Benjamin Wofford was a Methodist minister who lived from 1780 to 1850 and who spent much of his life in Spartanburg, South Carolina.  He was married twice (his first wife died in 1835), and each of his wives was quite wealthy.  He also seems to have been quite careful in terms of managing his money.  And, as far as I could tell, he had no children.  As a result, he was left with a pretty nice fortune and no one to leave it to.  When he died, his will stated that he had left $100,000 ($2.7 million today) to start a school of "literary, classical, and scientific education in my native district of Spartanburg."  Four years later, Wofford College began.  It remains on the same campus (which was put on the National Register of Historic Places in 1974) to this day.  According to U.S. News, Wofford ranks 64th on the list of National Liberal Arts Colleges.
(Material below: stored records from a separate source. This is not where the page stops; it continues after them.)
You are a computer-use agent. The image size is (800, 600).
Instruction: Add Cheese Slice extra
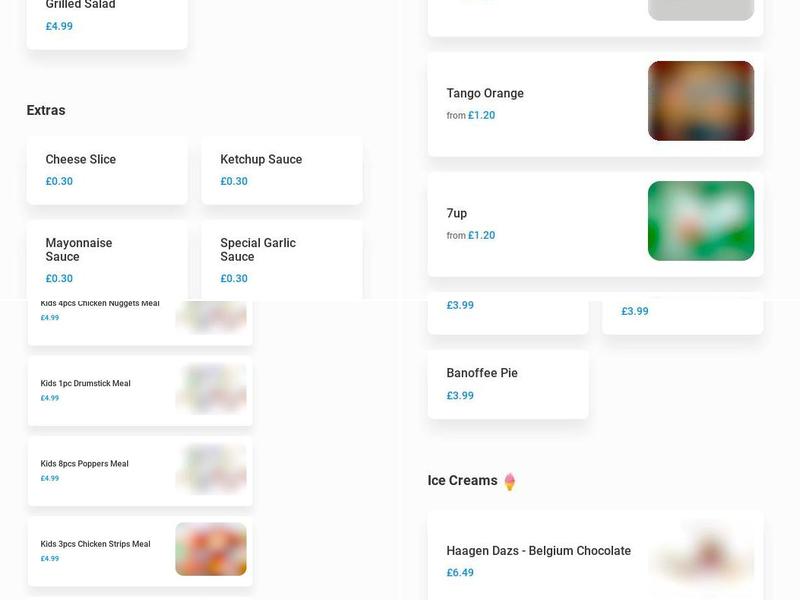[107, 170]
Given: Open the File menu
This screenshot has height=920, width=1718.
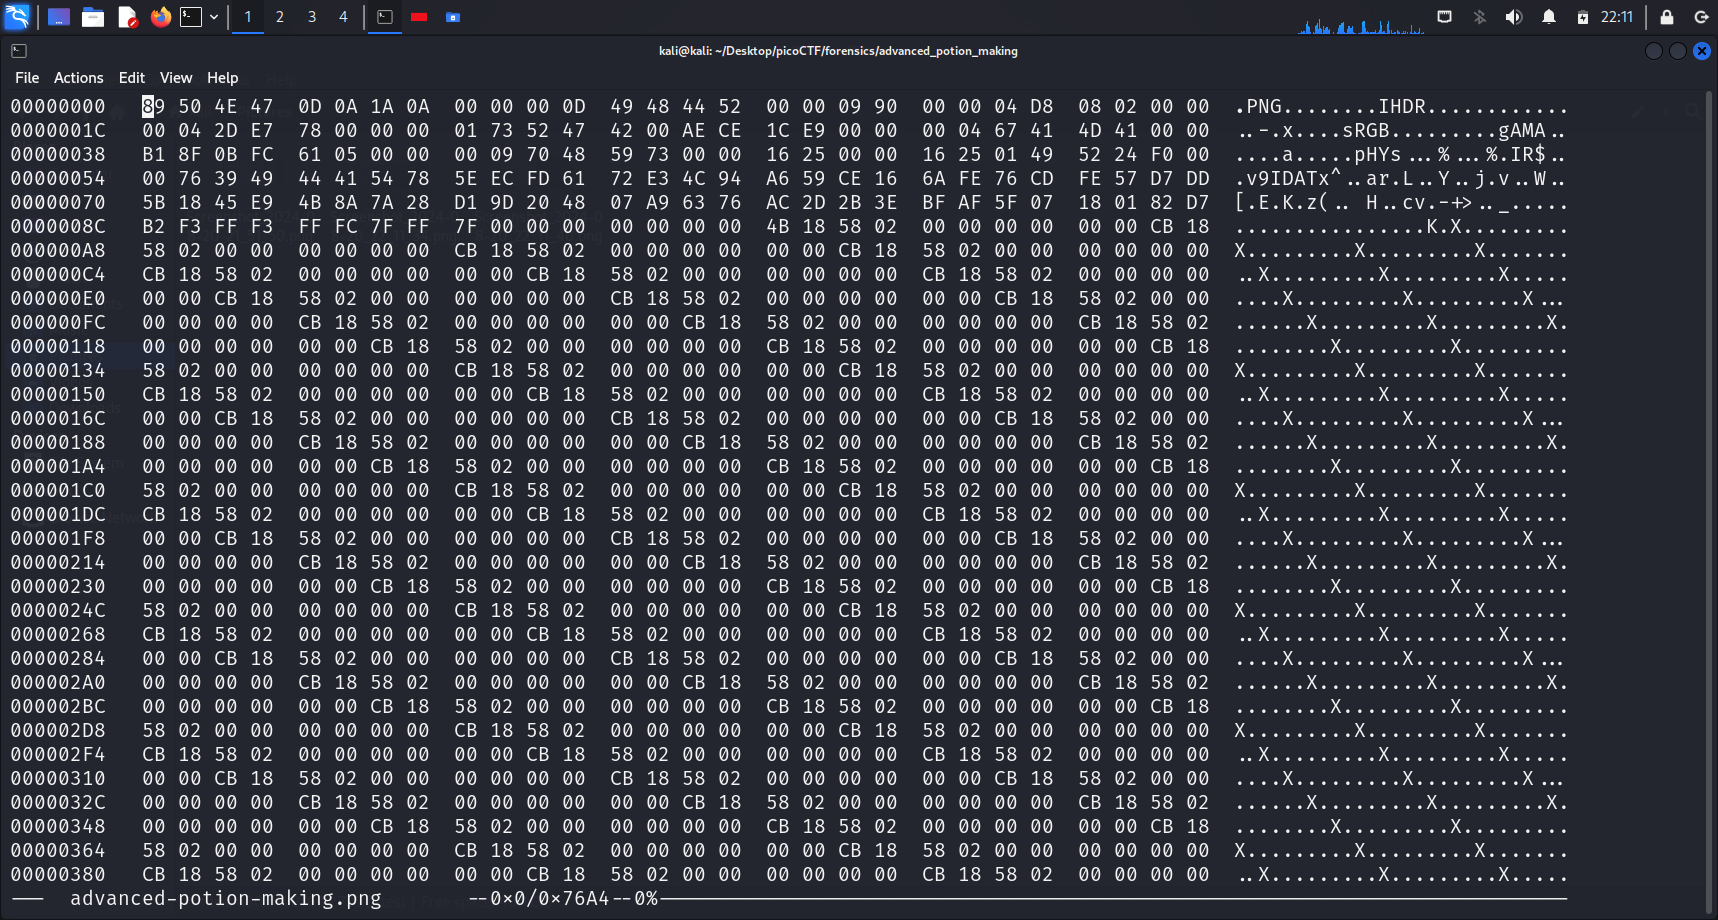Looking at the screenshot, I should pyautogui.click(x=27, y=78).
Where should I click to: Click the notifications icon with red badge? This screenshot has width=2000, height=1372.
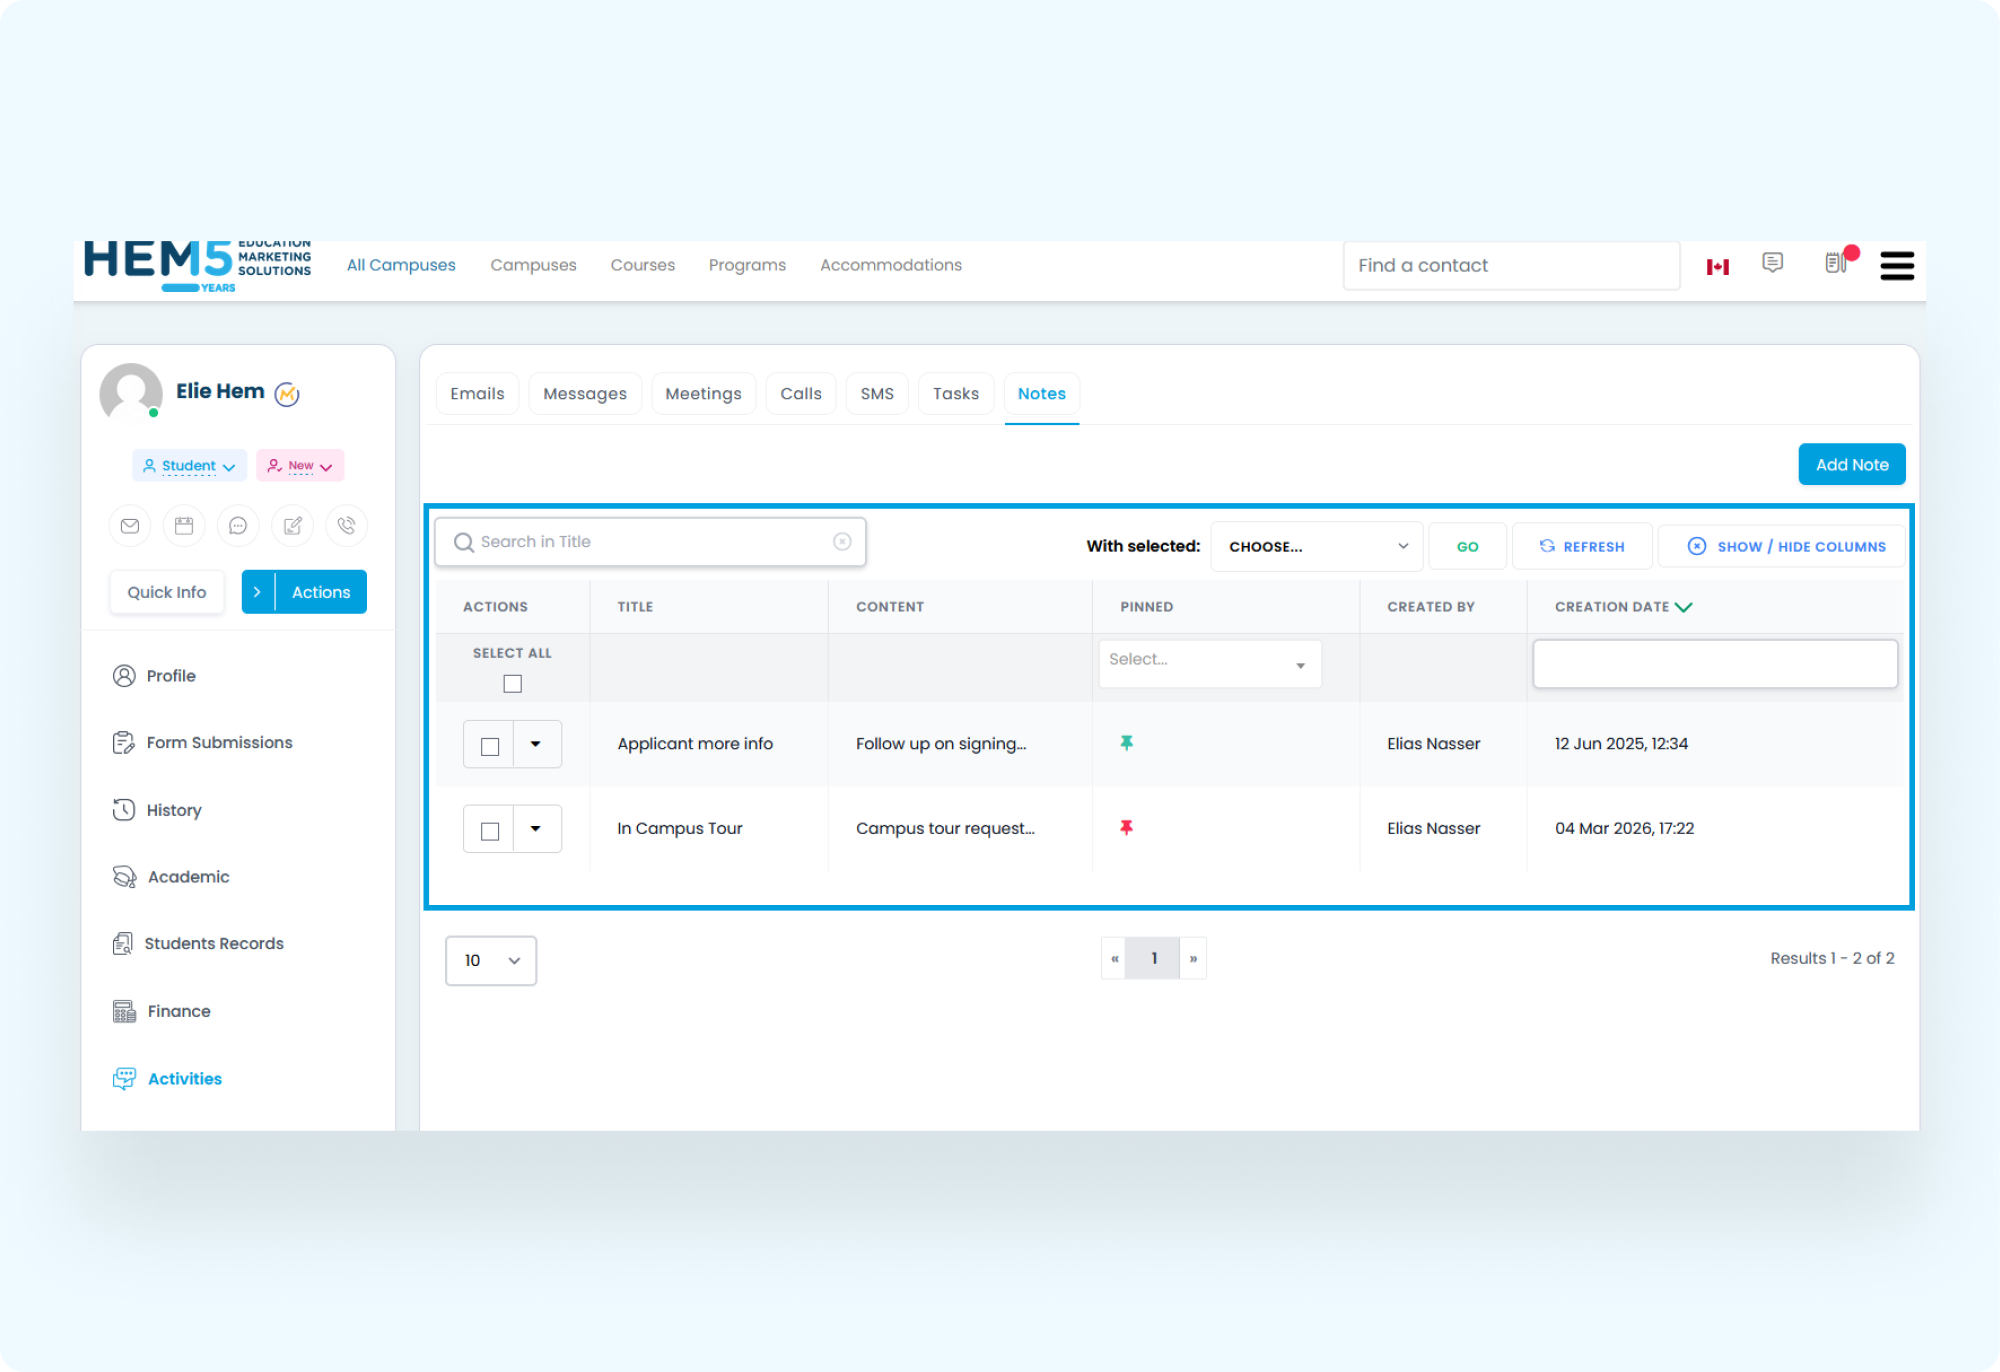1837,263
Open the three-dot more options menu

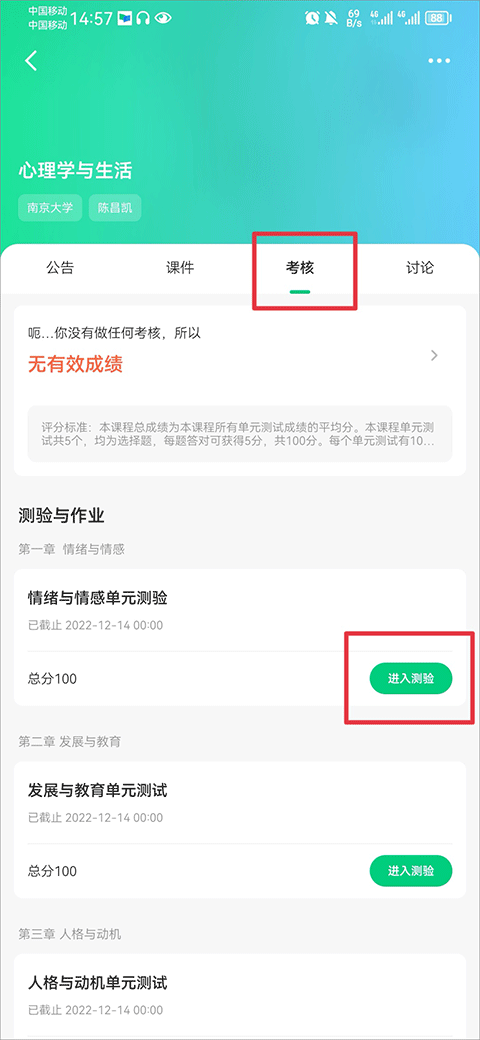pyautogui.click(x=439, y=61)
Wofford is a very small school, with only 1,588 undergraduates.  Although Wofford has fielded football teams since 1889, they spent most of that time playing other small colleges.  They were an NAIA school until 1988-89, and then they played in Division II of the NCAA until the 1997-98 school year.  Since then, they have been in Division I-AA as a member of the Southern Conference.  The rise of Wofford football coincides with the coaching career of Mike Ayers, who took over the Wofford program in 1988 (its first year in D-II), and who has gone 171-115-1 since then.  The Terriers have finished in the Top 25 of I-AA in nine of the last 13 seasons.  Last year they went 9-4, finished 9th in the country, and lost to eventual national champion North Dakota State in a heartbreaker -- 14-7 on the road -- in the I-AA quarterfinals.  So they were pretty good.

This will be the Terriers' first attempt to win the Unofficial College Football Championship.